In an outpouring of long-simmering tensions between rideshare companies and drivers whose wages have been on the decline, hundreds affiliated or acting in solidarity with grassroots group Drivers United turned out on Monday to picket an Uber Greenlight hub in Redondo Beach, California.
Inciting today’s action was a 25-per cent decrease in per-mile rates rolled out to Los Angeles-area drivers in recent weeks. “We have seen them take 54 per cent of our pay while they are worth billions, but never before have they been so callous, so brazen” as the recent mileage rate cut, one passionate worker said before the crowd of picketers today—as well as to strikers watching on the livestream from elsewhere.
“The fact that these vultures have driven people to homelessness in their pursuit of greed is a blight upon our country.”
Hundreds of #Uber and #Lyft drivers are on strike until 1:00 Thursday morning.

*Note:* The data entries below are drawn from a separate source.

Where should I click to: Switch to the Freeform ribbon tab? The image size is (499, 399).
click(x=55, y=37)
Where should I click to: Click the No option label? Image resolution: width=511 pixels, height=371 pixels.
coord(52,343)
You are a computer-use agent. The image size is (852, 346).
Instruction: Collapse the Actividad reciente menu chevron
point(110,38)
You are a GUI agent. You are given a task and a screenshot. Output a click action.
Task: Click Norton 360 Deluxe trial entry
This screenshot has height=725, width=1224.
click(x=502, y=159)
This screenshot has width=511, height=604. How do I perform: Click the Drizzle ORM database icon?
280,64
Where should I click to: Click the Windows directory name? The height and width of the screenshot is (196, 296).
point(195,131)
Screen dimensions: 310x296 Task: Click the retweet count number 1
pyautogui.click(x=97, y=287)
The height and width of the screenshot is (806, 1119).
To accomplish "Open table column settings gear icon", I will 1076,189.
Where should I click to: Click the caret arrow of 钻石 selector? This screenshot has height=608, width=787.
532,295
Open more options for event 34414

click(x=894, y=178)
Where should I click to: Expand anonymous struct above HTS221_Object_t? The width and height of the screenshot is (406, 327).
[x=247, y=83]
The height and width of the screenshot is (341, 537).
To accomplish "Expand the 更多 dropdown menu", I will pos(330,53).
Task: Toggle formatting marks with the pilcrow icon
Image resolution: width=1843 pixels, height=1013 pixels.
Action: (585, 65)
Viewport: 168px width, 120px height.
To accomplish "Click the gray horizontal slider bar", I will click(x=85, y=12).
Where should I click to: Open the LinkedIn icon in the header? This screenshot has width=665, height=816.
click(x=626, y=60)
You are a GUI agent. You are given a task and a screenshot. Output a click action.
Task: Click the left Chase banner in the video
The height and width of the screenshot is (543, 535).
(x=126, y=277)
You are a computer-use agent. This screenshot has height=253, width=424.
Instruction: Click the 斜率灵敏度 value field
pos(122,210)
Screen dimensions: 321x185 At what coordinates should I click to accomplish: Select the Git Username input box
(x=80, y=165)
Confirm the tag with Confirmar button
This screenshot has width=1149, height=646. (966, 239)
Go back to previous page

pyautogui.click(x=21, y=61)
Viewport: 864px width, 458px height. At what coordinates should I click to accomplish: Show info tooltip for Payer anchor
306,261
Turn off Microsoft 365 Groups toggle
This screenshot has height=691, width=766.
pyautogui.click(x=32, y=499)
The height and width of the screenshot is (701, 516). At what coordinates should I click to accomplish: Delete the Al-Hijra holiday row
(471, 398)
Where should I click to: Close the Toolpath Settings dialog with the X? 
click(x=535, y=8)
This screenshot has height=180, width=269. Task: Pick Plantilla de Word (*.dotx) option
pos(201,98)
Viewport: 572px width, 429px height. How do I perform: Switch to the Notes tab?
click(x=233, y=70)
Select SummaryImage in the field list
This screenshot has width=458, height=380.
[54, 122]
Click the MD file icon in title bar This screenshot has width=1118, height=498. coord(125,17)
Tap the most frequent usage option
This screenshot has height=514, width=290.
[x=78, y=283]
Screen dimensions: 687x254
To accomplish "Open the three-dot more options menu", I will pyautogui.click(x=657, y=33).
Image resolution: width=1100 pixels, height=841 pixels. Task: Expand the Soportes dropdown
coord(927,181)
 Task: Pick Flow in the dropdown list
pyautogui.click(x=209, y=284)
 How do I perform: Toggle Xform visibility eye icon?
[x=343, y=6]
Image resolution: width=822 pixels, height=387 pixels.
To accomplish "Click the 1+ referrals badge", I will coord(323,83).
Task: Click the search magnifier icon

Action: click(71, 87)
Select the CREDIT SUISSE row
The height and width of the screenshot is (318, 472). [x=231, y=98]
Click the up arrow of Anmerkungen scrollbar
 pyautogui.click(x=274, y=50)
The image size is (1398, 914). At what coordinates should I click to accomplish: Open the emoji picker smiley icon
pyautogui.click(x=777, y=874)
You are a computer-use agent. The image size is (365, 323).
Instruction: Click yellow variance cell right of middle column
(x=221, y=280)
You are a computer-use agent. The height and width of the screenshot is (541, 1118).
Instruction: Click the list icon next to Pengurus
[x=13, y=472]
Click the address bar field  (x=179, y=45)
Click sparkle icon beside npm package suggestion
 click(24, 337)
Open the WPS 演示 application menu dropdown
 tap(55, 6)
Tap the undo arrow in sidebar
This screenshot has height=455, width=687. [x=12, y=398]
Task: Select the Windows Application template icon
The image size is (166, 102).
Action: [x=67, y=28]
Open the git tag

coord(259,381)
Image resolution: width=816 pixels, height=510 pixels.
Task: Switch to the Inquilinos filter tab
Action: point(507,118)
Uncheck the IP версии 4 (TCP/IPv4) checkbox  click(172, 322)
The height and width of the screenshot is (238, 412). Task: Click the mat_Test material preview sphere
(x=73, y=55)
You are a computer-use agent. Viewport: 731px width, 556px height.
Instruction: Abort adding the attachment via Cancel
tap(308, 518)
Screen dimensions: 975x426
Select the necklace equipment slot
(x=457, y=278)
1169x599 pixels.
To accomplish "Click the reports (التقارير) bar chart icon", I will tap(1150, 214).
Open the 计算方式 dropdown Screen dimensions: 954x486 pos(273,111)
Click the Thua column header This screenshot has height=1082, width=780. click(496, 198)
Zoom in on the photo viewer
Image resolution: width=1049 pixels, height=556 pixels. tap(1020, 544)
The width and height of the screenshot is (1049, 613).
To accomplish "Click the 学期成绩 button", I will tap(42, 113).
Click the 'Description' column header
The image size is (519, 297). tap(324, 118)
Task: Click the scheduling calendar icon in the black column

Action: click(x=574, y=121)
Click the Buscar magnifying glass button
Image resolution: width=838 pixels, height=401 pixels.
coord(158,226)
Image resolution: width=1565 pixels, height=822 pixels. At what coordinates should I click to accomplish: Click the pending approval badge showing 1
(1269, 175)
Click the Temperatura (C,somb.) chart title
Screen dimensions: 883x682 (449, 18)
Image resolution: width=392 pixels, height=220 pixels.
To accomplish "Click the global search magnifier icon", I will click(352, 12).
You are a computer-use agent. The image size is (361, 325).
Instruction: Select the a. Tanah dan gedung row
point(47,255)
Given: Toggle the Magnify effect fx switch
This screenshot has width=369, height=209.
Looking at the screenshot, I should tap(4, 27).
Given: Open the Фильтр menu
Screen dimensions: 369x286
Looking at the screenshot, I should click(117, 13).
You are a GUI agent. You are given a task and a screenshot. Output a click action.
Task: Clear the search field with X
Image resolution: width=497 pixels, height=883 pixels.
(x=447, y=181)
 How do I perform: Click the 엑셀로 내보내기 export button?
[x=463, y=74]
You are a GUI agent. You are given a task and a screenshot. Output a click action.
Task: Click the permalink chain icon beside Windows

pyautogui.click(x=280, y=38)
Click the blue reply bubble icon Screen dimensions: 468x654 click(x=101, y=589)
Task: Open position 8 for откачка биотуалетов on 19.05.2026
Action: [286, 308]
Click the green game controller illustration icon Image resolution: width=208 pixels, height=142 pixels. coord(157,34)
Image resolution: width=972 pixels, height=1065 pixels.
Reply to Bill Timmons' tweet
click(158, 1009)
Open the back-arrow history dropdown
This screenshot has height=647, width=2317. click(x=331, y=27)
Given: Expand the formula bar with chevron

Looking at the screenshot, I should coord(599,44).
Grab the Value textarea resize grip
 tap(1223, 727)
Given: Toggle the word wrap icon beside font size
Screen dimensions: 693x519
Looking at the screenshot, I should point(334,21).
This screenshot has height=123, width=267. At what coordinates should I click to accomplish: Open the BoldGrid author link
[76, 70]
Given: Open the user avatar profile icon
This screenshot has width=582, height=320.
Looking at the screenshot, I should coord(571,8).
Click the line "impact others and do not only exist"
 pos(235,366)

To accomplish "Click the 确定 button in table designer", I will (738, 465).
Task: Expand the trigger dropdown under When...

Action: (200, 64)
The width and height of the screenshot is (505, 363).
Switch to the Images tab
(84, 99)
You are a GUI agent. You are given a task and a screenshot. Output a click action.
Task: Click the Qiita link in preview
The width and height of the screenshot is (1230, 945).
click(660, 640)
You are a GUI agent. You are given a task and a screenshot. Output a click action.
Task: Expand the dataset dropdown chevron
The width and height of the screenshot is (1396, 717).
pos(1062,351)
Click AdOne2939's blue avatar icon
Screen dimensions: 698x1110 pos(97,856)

They’re protesting a 25% pay cut — outside of the @Uber Greenlight Hub in #RedondoBeach which could delay your ride-share pickup times. @NBCLA @_drivers_united #strikeuberlyft pic.twitter.com/qFTZKE4zMX
— Gene Kang (@GeneKangTV) March 25, 2019
As we previously reported, Drivers United aren’t merely hoping to restore the per-mile rate that previously was in place.
Workers are hoping to win guaranteed minimum pay similar to what New York recently voted to enact, as well as a 10-per cent commission cap for rideshare companies, and an end to driver deactivations without just cause.
Supporting the strike effort were the New York Taxi Workers Alliance, Amalgamated Transit Union, the National Union of Healthcare Workers, and 2020 presidential hopeful Senator Bernie Sanders.
I stand with Uber and Lyft drivers striking in LA. One job should be enough to make a decent living in America, especially for those working for multibillion-dollar companies. Drivers must be paid the wages they deserve. #StrikeUberLyft https://t.co/uyp8E0VkyR
— Bernie Sanders (@BernieSanders) March 25, 2019
“Uber and Lyft continue to destroy drivers’ lives, leaving them in poverty and debt, as the companies saturate streets, cut rates and syphon revenue from passenger fares into their own pockets,” NYTWA wrote in a statement to press.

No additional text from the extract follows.